- _SOURCE TEXT_
━━━

Error-Free Linear Attention is a Free Lunch: Exact Solution from Continuous-Time Dynamics
Error-Free Linear Attention is a Free Lunch: Exact Solution from Continuous-Time Dynamics
Jingdi Lei Di Zhang Soujanya Poria
Abstract
Linear-time attention and State Space Models (SSMs) promise to solve the quadratic cost bottleneck in long-context language models employing softmax attention. We introduce Error-Free Linear Attention (EFLA), a numerically stable, fully parallelism and generalized formulation of the delta rule. Specifically, we formulate the online learning update as a continuous-time dynamical system and prove that its exact solution is not only attainable but also computable in linear time with full parallelism. By leveraging the rank-1 structure of the dynamics matrix, we directly derive the exact closed-form solution effectively corresponding to the infinite-order Runge-Kutta method. This attention mechanism is theoretically free from error accumulation, perfectly capturing the continuous dynamics while preserving the linear-time complexity. Through an extensive suite of experiments, we show that EFLA enables robust performance in noisy environments, achieving lower language modeling perplexity and superior downstream benchmark performance than DeltaNet without introducing additional parameters. Our work provides a new theoretical foundation for building high-fidelity, scalable linear-time attention models.

━━━

- _RECORDED DATA_

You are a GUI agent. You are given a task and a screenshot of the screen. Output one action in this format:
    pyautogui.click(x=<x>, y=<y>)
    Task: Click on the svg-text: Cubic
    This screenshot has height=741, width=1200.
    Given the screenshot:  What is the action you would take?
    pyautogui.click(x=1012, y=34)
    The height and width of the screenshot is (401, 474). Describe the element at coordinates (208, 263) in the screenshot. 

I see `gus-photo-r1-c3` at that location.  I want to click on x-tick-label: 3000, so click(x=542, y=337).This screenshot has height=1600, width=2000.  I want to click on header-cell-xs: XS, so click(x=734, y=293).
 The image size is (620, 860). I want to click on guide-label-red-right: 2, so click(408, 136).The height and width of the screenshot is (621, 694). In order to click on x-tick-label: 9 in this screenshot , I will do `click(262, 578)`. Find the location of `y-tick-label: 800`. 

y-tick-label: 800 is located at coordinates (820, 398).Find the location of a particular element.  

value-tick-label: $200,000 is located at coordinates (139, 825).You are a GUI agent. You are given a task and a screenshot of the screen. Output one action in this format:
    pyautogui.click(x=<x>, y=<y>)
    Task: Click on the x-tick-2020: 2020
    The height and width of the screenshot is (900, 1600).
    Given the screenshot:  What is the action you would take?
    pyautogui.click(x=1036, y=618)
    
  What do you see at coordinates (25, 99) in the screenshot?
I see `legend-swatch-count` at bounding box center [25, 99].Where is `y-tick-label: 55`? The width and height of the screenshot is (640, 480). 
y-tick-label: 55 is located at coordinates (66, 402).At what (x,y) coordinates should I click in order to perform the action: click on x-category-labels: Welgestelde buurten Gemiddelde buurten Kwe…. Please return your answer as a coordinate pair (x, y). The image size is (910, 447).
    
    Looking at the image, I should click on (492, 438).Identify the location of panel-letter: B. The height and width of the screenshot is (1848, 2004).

━━━

- _EXERCISE GOAL_
In the abstract on Error-Free Linear Attention, which model does EFLA beat on language modeling perplexity and downstream benchmarks?

- _TASK ANSWER_
DeltaNet.